(Excerpt to read):
Loire Valley – Most vineyards planted on the hills around Sancerre are on south facing slopes at altitudes between 655-1,310 feet (200–400 meters). The soils around the area can be roughly classified into three categories. The far western reaches heading towards Menetou-Salon have “white” soils with clay and limestone.

Around the village of Chavignol (considered a cru of Sancerre), the soil also includes some Kimmeridgian marl. Wines from these western reaches tend to have more body and power in their flavour profile.

Heading closer to the city of Sancerre the soil picks up more gravel mixed with the limestone and tends to produce more light bodied wines with delicate perfumes.

The third classification of soil is found around the city of Sancerre itself which includes many deposits of flint (also known as silex) that add distinctive mineral components. These wines tend to be heavily perfumed with the longest aging potential.

(Stored data):
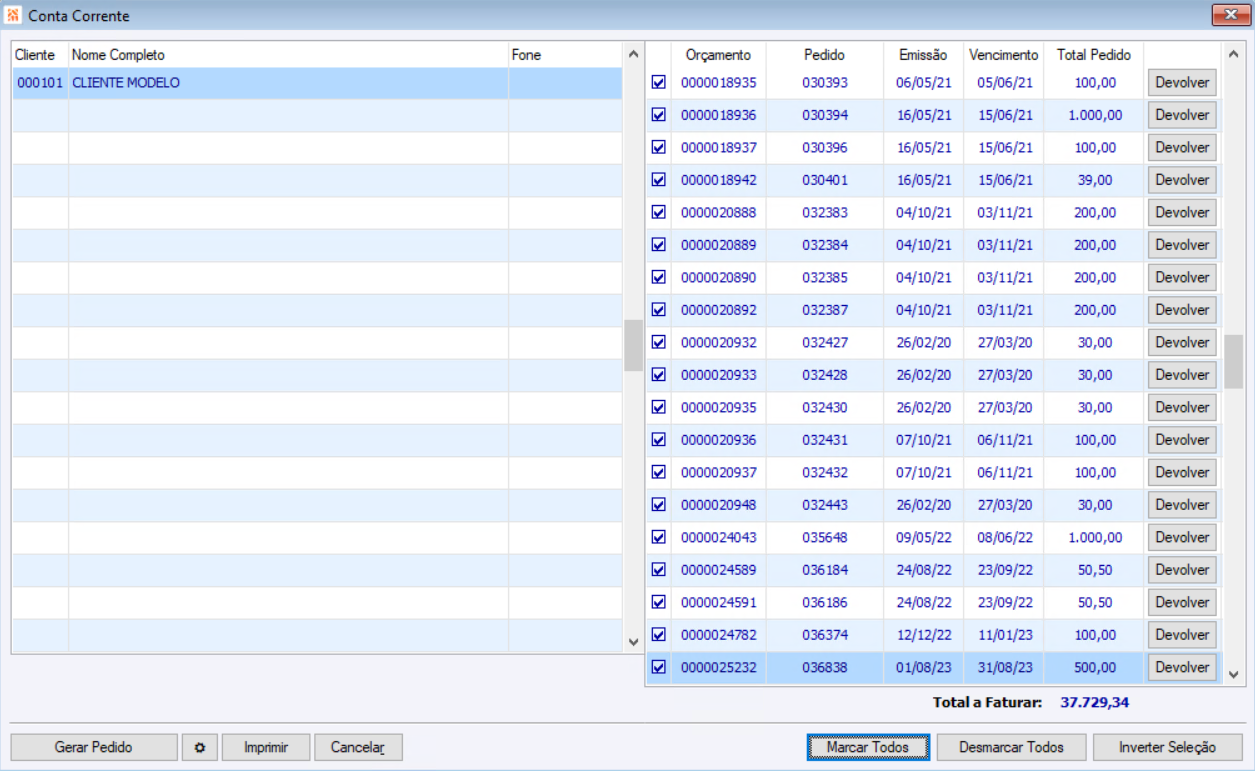The height and width of the screenshot is (771, 1255).
Task: Click the Gerar Pedido button
Action: pyautogui.click(x=94, y=747)
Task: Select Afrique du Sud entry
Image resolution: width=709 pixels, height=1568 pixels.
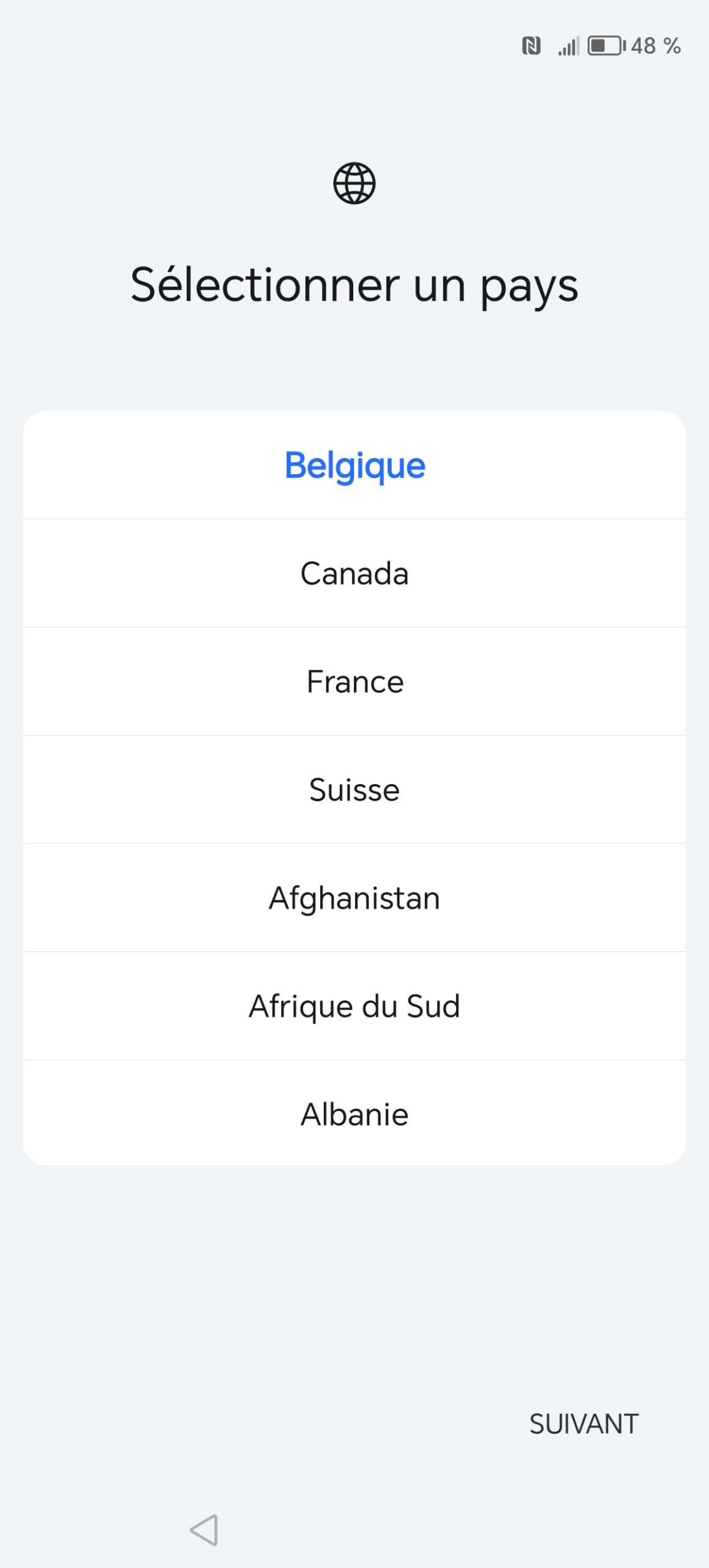Action: pos(354,1006)
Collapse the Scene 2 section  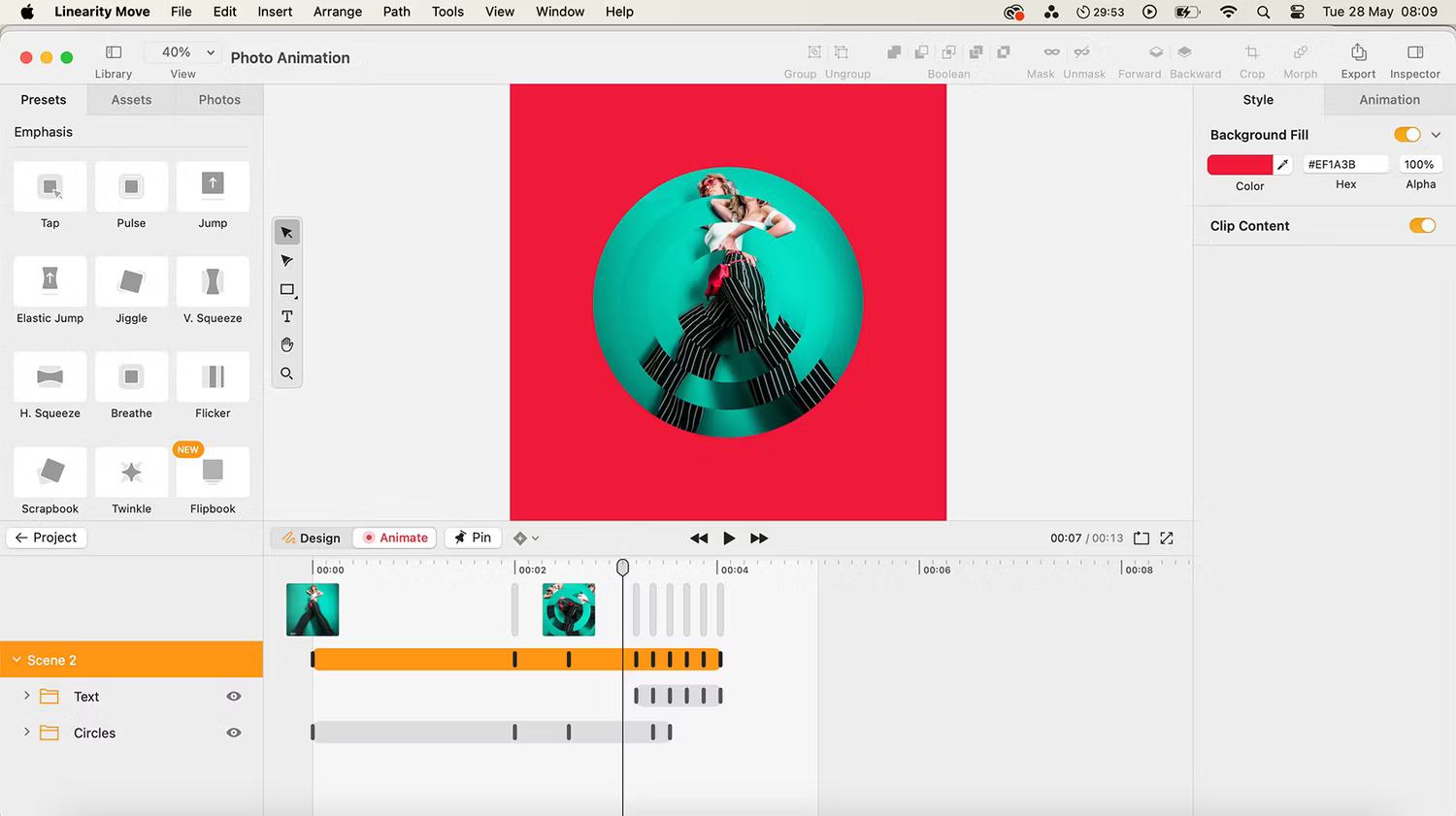coord(16,659)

(Directives):
1) In the excerpt on Sancerre soils, at what range of altitudes are most vineyards on the hills around Sancerre planted?
2) Rewrite the stretch of the Sancerre soils excerpt from "Heading closer to" through "with delicate perfumes.", changing "gravel" to "sand".

(Results for each task):
1) Between 655 and 1,310 feet (200–400 meters).

2)
Heading closer to the city of Sancerre the soil picks up more sand mixed with the limestone and tends to produce more light bodied wines with delicate perfumes.